Basic installation (includes OpenAI, Anthropic, and core functionality):
```bash
pip install chatan
```

With optional features:
```bash
# For local model support (transformers + PyTorch)
pip install chatan[local]

# For advanced evaluation features (semantic similarity, BLEU score)
pip install chatan[eval]

# For all optional features
pip install chatan[all]
```

## Getting Started

```python
import asyncio
import chatan

async def main():
    # Create a generator
    gen = chatan.generator("openai", "YOUR_API_KEY")

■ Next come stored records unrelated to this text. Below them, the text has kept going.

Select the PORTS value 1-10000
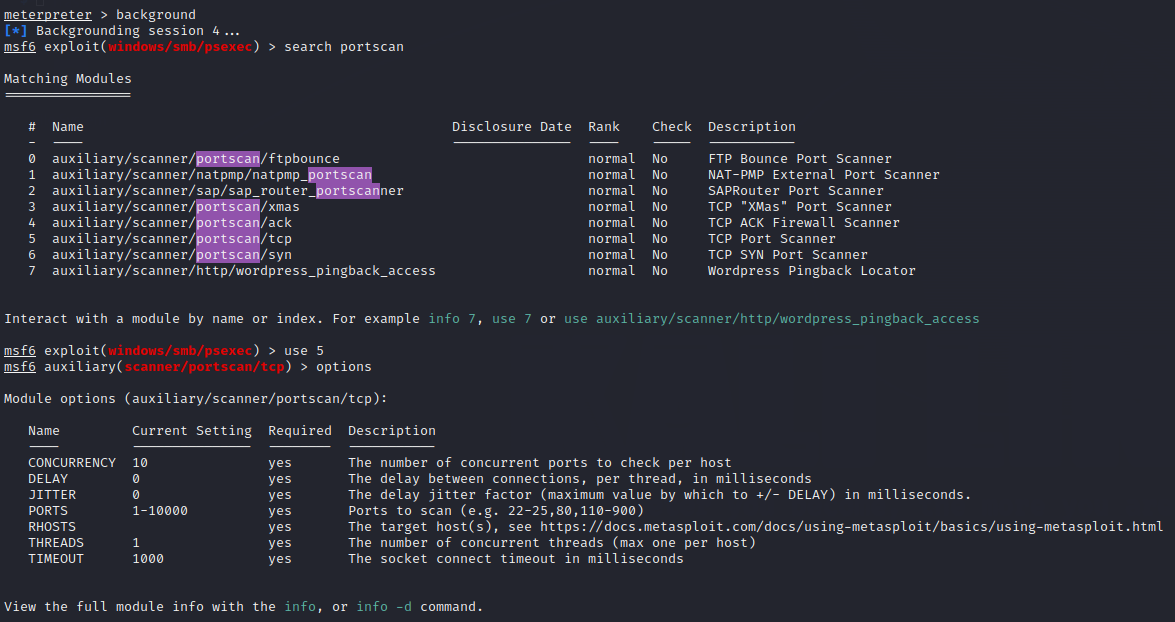 159,511
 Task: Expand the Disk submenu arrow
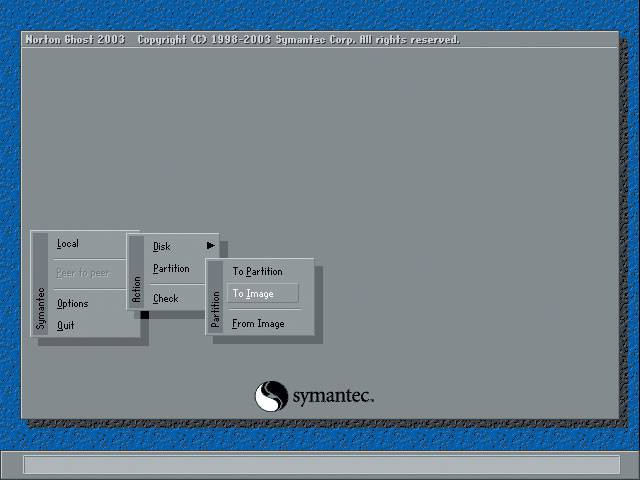point(211,246)
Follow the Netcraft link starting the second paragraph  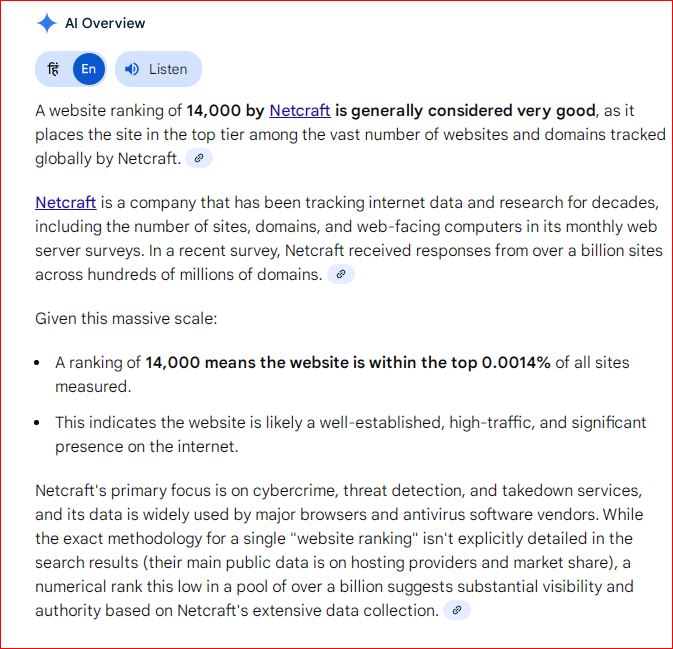click(66, 202)
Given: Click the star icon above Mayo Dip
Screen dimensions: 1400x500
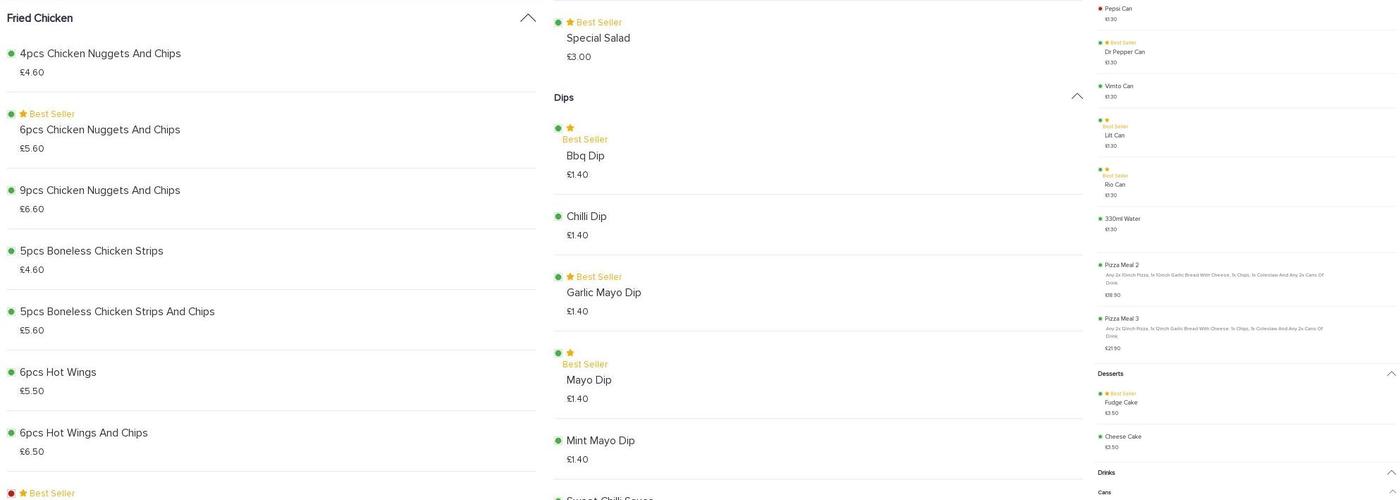Looking at the screenshot, I should tap(570, 353).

    # Define a dataset schema
    ds = chatan.dataset({
        "topic": chatan.sample.choice(["Python", "JavaScript", "Rust"]),
        "prompt": gen("write a programming question about {topic}"),
        "response": gen("answer this question: {prompt}")
    })

    # Generate the data (async for concurrent API calls)
    df = await ds.generate(n=10)
    return df

df = asyncio.run(main())
```

## Generator Options

### API-based Generators (included in base install)
```python
# OpenAI
gen = chatan.generator("openai", "YOUR_OPENAI_API_KEY")

# Anthropic
gen = chatan.generator("anthropic", "YOUR_ANTHROPIC_API_KEY")
```

### Local Model Support (requires `pip install chatan[local]`)
```python
# HuggingFace Transformers
gen = chatan.generator("transformers", model="microsoft/DialoGPT-medium")
```

## Examples

Create Data Mixes

```python
import asyncio
from chatan import dataset, generator, sample

async def main():
    gen = generator("openai", "YOUR_API_KEY")

    mix = [
        "san antonio, tx",
        "marfa, tx",
        "paris, fr"
    ]

    ds = dataset({
        "id": sample.uuid(),
        "topic": sample.choice(mix),
        "prompt": gen("write an example question about the history of {topic}"),
        "response": gen("respond to: {prompt}"),
    })

    df = await ds.generate(n=100)
    return df

df = asyncio.run(main())
```

Augment datasets

```python
import asyncio
from chatan import generator, dataset, sample
from datasets import load_dataset

async def main():
    gen = generator("openai", "YOUR_API_KEY")
    hf_data = load_dataset("some/dataset")

    ds = dataset({
        "original_prompt": sample.from_dataset(hf_data, "prompt"),
        "variation": gen("rewrite this prompt: {original_prompt}"),
        "response": gen("respond to: {variation}")
    })

    df = await ds.generate(n=100)
    return df

df = asyncio.run(main())
```

## Evaluation

Evaluate rows inline or compute aggregate metrics:

```python
import asyncio
from chatan import dataset, eval, sample

async def main():
    ds = dataset({
        "col1": sample.choice(["a", "a", "b"]),
        "col2": "b",
        "score": eval.exact_match("col1", "col2")
    })

    df = await ds.generate(n=100)

    # Aggregate evaluation
    aggregate = ds.evaluate({
        "exact_match": ds.eval.exact_match("col1", "col2")
    })
    return df, aggregate

df, aggregate = asyncio.run(main())
```

### Advanced Evaluation (requires `pip install chatan[eval]`)
```python
# Semantic similarity using sentence transformers
aggregate = ds.evaluate({
    "semantic_sim": ds.eval.semantic_similarity("col1", "col2")
})

# BLEU score evaluation
aggregate = ds.evaluate({
    "bleu": ds.eval.bleu_score("col1", "col2")
})
```

## Installation Options Summary

| Feature | Install Command | What's Included |
|---------|----------------|-----------------|
| **Basic** | `pip install chatan` | OpenAI, Anthropic, core sampling, basic evaluation |
| **Local Models** | `pip install chatan[local]` | + HuggingFace Transformers, PyTorch |
| **Advanced Eval** | `pip install chatan[eval]` | + Semantic similarity, BLEU scores, NLTK |
| **Everything** | `pip install chatan[all]` | All features above |

## Citation

If you use this code in your research, please cite:

```
@software{reetz2025chatan,
  author = {Reetz, Christian},
  title = {chatan: Create synthetic datasets with LLM generators.},
  url = {https://github.com/cdreetz/chatan},
  year = {2025}
}
```

## Contributing

Community contributions are more than welcome, bug reports, bug fixes, feature requests, feature additions, please refer to the Issues tab.